Records for this task:
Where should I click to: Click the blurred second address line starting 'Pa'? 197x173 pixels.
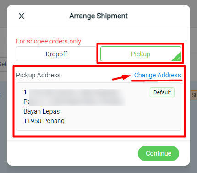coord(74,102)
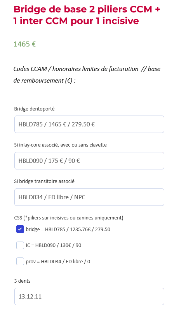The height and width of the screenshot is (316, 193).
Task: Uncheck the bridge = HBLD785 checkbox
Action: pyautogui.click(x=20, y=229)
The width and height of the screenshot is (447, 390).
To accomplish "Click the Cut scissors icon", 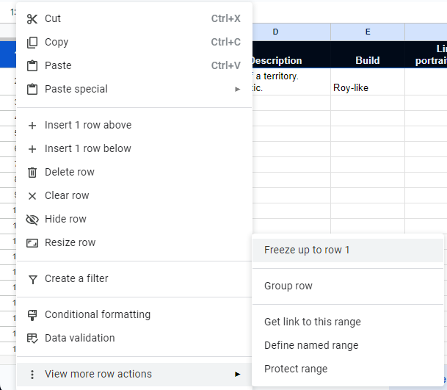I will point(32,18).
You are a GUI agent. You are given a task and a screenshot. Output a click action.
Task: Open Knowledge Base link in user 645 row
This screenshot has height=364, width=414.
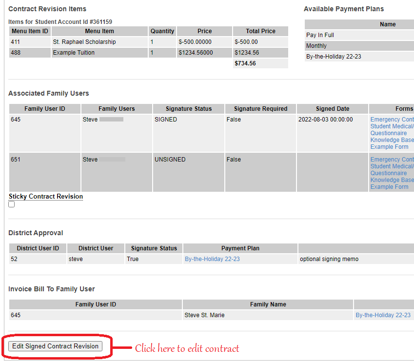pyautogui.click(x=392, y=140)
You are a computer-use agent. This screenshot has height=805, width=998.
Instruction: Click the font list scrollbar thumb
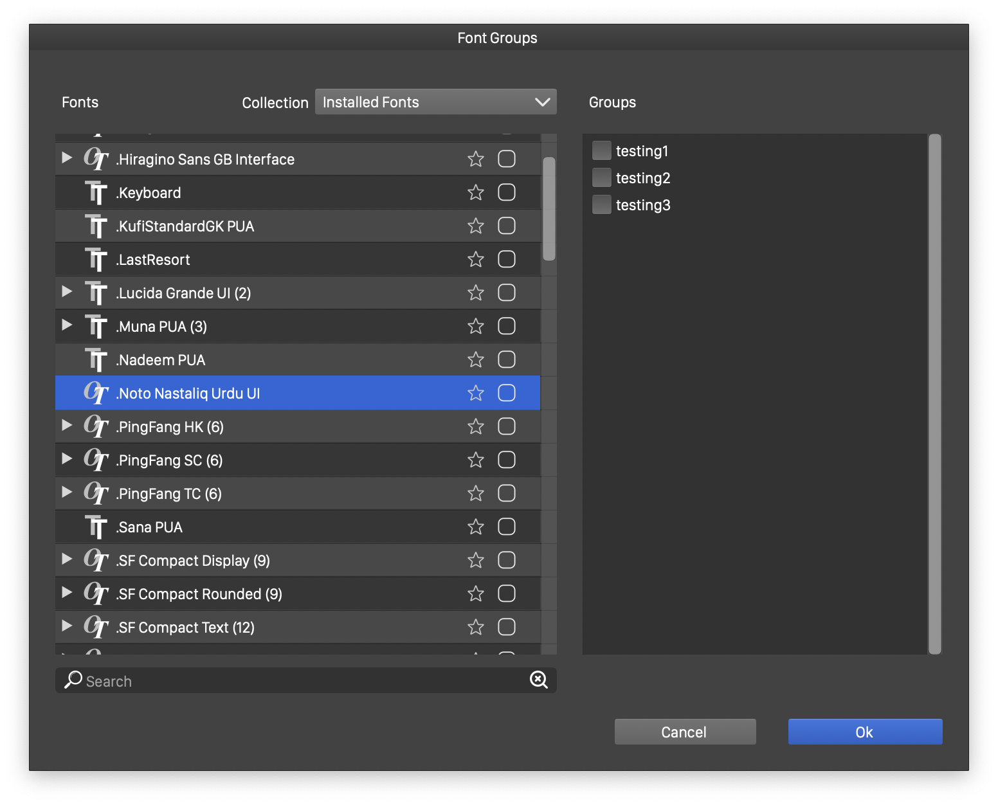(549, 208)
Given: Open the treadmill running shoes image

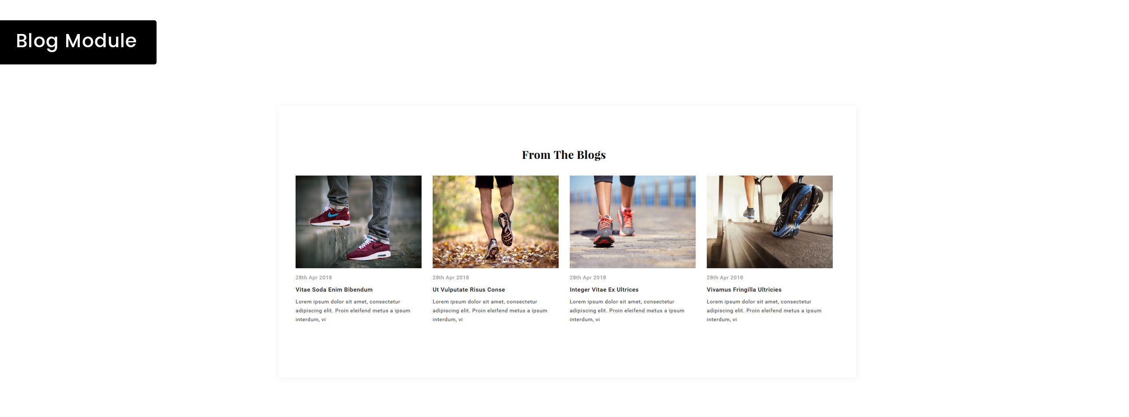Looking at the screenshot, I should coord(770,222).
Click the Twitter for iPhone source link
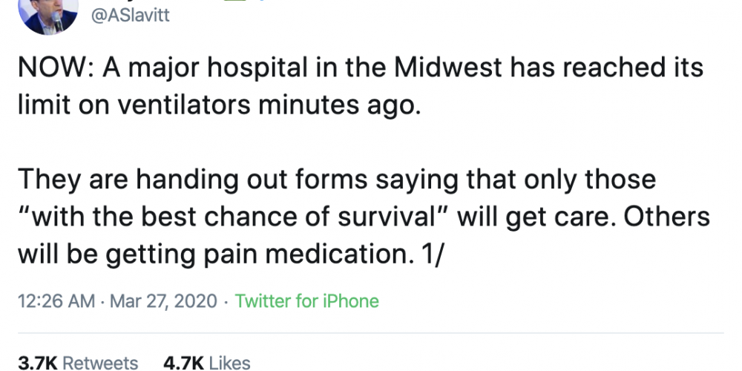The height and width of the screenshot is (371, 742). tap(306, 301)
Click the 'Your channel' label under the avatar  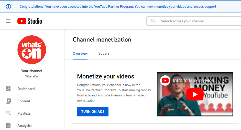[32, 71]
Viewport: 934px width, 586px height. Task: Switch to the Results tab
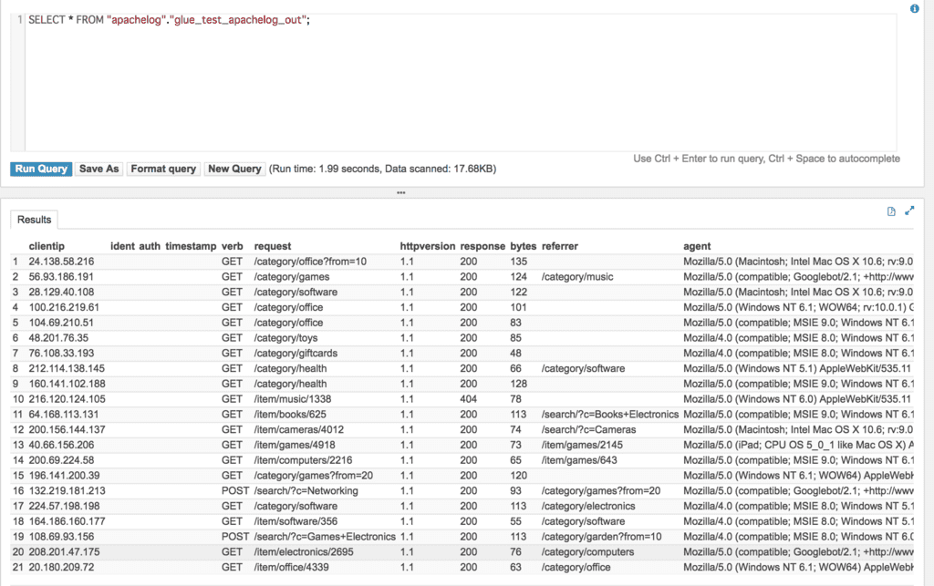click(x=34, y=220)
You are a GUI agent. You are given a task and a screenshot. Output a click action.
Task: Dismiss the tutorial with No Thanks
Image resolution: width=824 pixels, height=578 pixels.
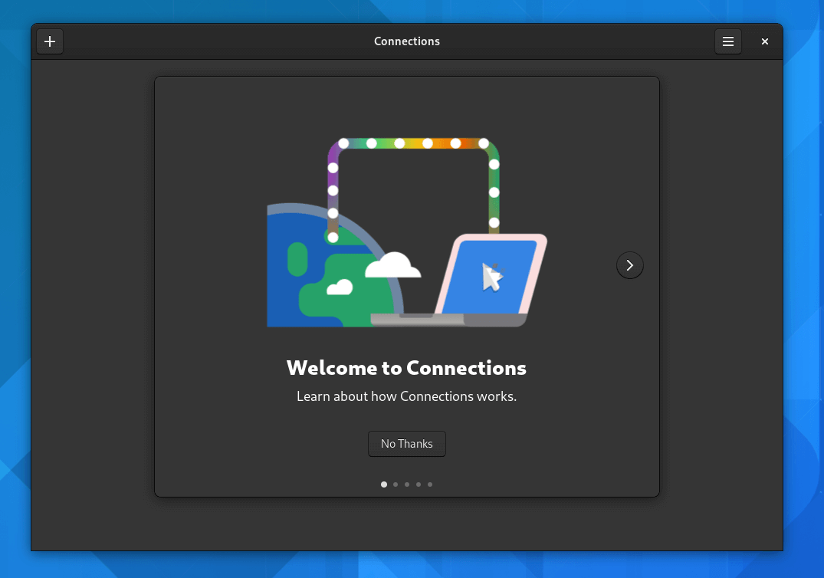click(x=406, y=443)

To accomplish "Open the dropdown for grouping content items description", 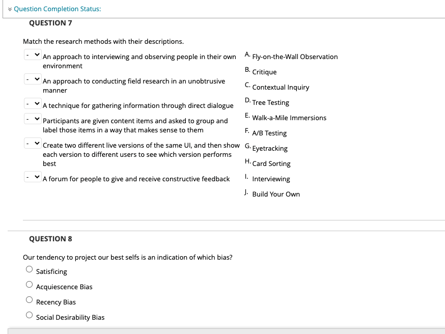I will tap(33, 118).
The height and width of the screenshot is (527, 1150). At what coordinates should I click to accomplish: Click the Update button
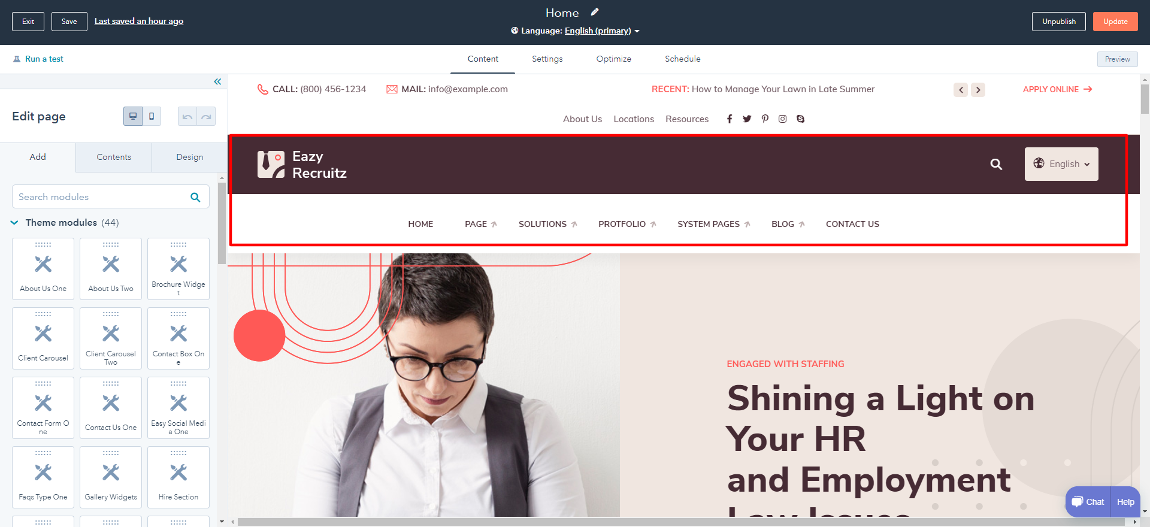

Task item: In the data above, please extract the lines from the first one through the line with "The width and", exactly, and keep pictures out.

Your response:
Where should I click to: Click the blurred second address line starting 'Pa'? 197x173 pixels.
coord(74,102)
The height and width of the screenshot is (316, 193).
Task: Uncheck the bridge = HBLD785 checkbox
Action: pyautogui.click(x=20, y=229)
The width and height of the screenshot is (447, 390).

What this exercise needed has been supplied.